11月の検討会では、「茨城空港のあるべき姿」として、県の成長や県民の豊かな生活を支える国内外との観光・ビジネスの拠点となる空港をめざし、県や周辺県の災害対応拠点となるために「空港機能強化に取り組む」と提案。そのために「平行誘導路など施設の確保」が示されました。
さらに短期目標で1時間に最大3便程度、中・長期で1時間に最大8便以上増便するとしています。さらなる利用促進が出される一方で、騒音被害や事故、県民負担など懸念される事項については示されていません。
民有地接収懸念
日本共産党の江尻加那県議は12月9日、空港担当の営業戦略部とヒアリングを行いました。高橋誠一郎県党政策委員長(参院選挙区予定候補)や県平和委員会、住民らが同行しました。
民有地の接収など、懸念事項には一切ふれない県のバラ色の説明に対して、参加者からは「空港の将来のためにとあるが、検討委員会には住民は入っていない」、「土地を持っている人への説明がない」「県が税金をつぎ込んでつくってできたら自衛隊に差し上げるのはおかしい」、「自衛隊が百里基地を広げたいという狙いが見える」など意見が上がりました。

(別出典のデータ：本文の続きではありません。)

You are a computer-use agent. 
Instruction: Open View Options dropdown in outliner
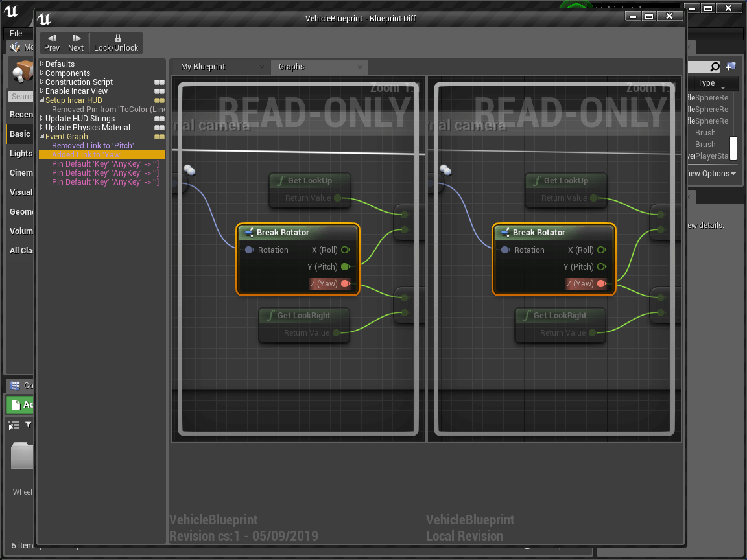[712, 174]
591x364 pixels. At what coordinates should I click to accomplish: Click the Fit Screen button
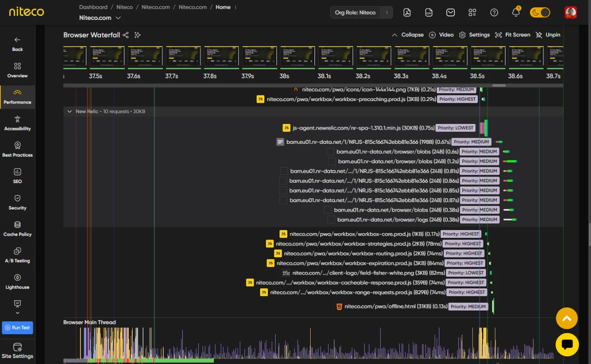click(x=512, y=35)
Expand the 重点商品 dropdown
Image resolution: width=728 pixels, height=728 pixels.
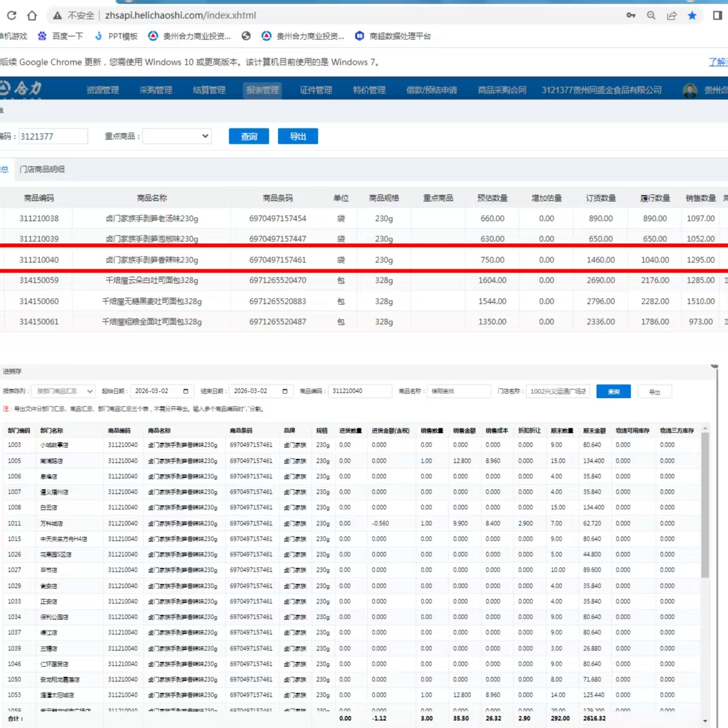(x=177, y=137)
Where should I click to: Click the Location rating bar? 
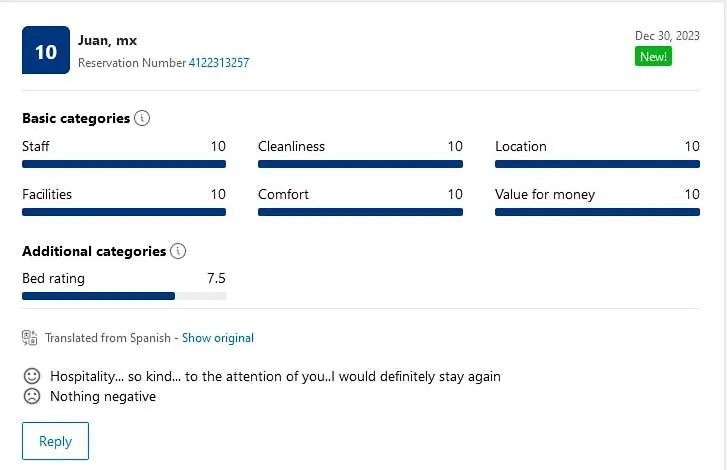tap(597, 164)
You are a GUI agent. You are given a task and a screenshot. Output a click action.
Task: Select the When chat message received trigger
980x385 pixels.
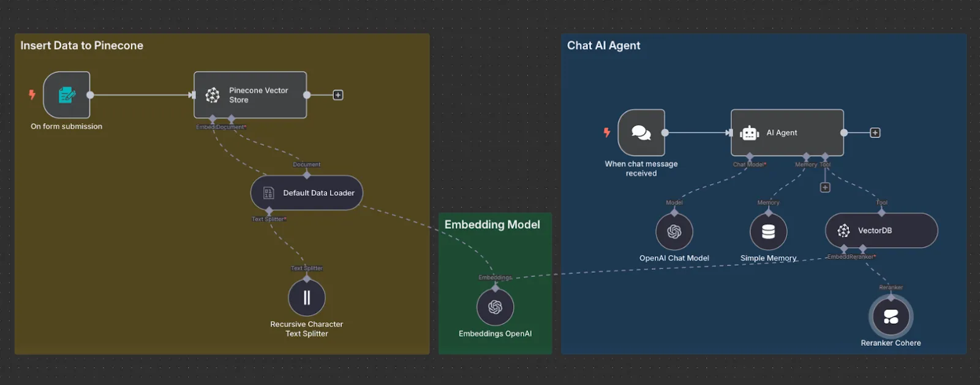coord(641,132)
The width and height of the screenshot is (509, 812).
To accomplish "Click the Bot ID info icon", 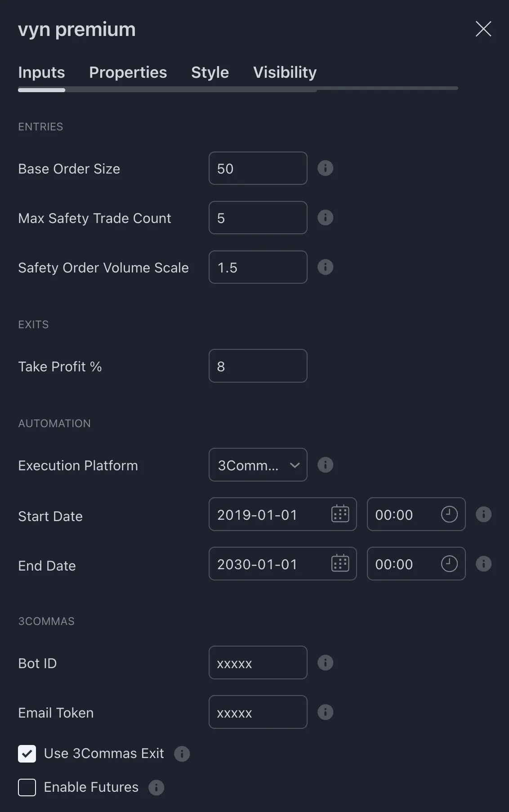I will point(325,663).
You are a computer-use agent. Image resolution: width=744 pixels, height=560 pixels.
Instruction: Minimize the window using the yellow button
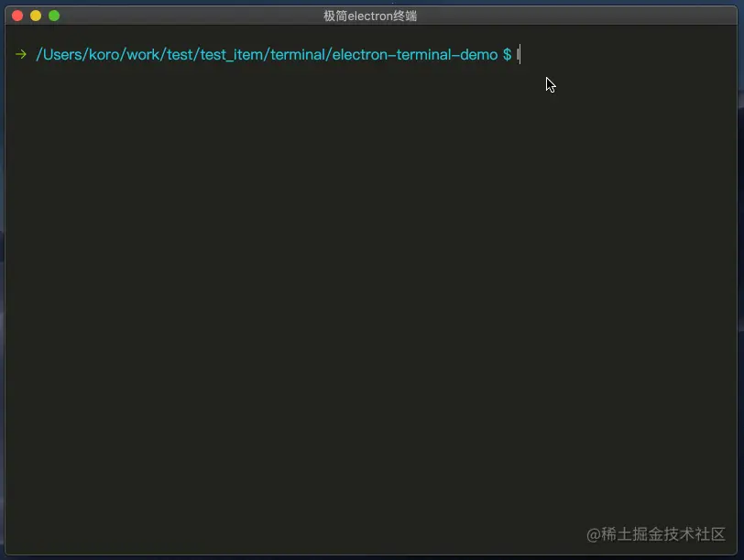click(36, 16)
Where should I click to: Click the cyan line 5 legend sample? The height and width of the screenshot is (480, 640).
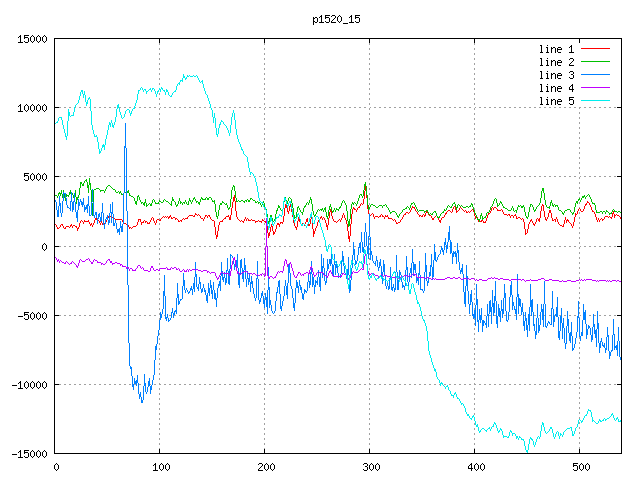[596, 101]

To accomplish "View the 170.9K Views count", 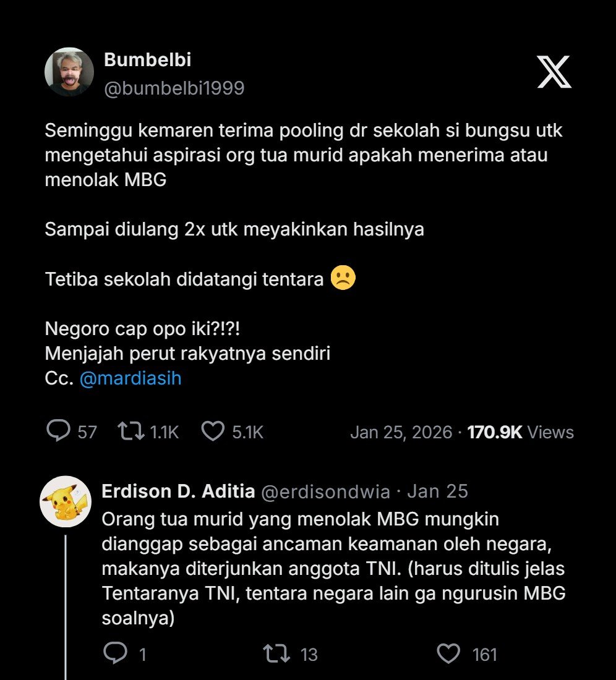I will point(520,432).
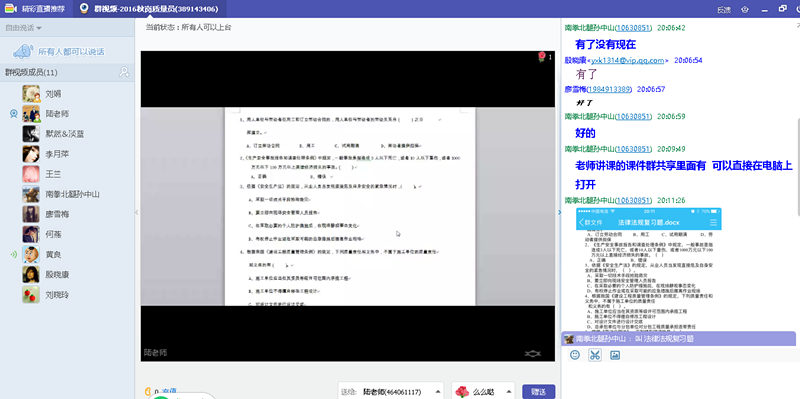Screen dimensions: 800x399
Task: Switch to the 精彩直播推荐 tab
Action: pyautogui.click(x=36, y=9)
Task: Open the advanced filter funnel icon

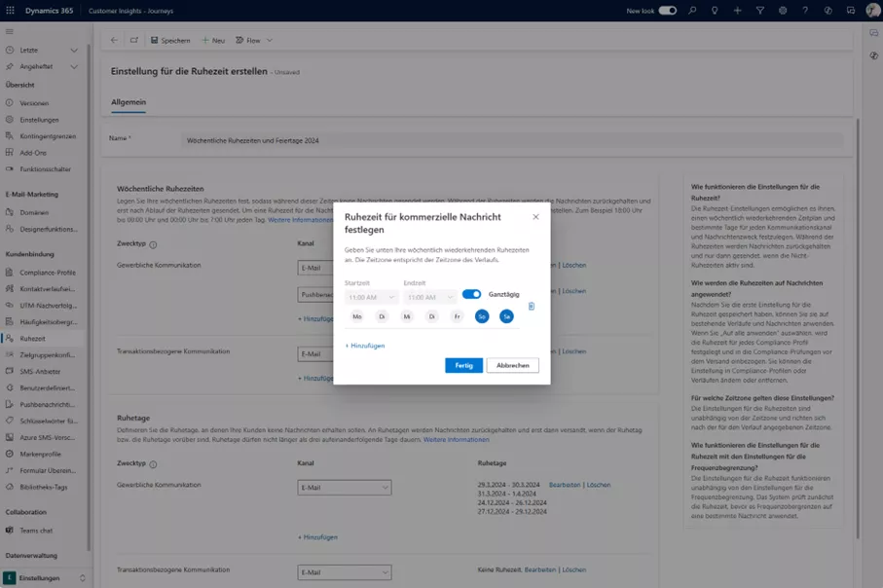Action: (760, 11)

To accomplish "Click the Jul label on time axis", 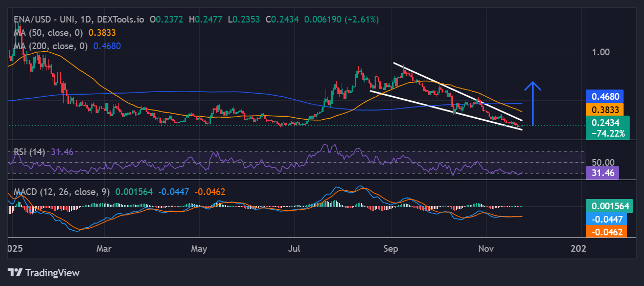I will click(295, 248).
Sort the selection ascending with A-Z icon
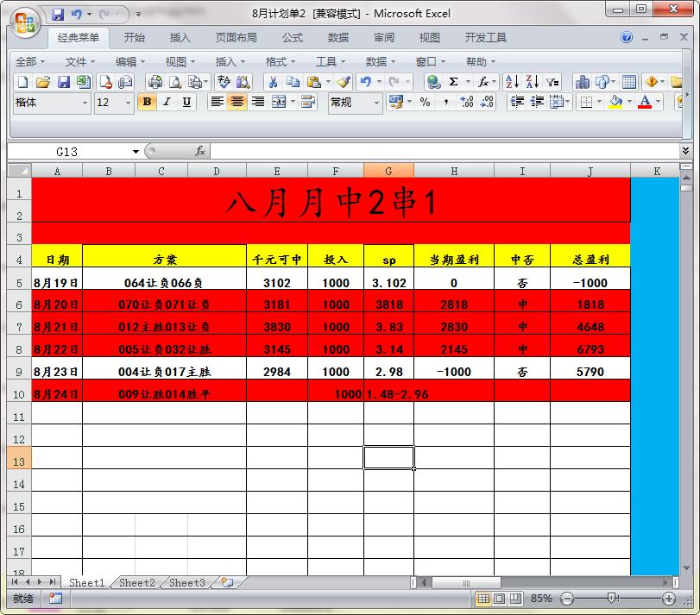700x615 pixels. (x=513, y=82)
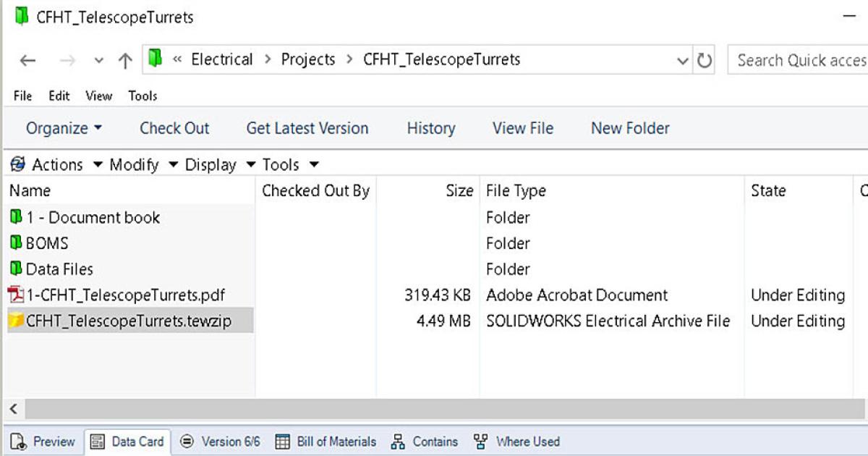
Task: Open the Organize dropdown menu
Action: pos(64,129)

平和委員会の篠原睦氏は、「県が進めているように見えるが、主導は防衛省。明らかに安保3文書による百里基地強化が狙いだ」と指摘。「早急に関係団体の皆さんと相談して運動を進めたい」と、16日に協議の場を設定しました。新たな誘導路等の設置ストップを求めた運動へ、26日に複数の団体で県への申し入れと記者会見を行います。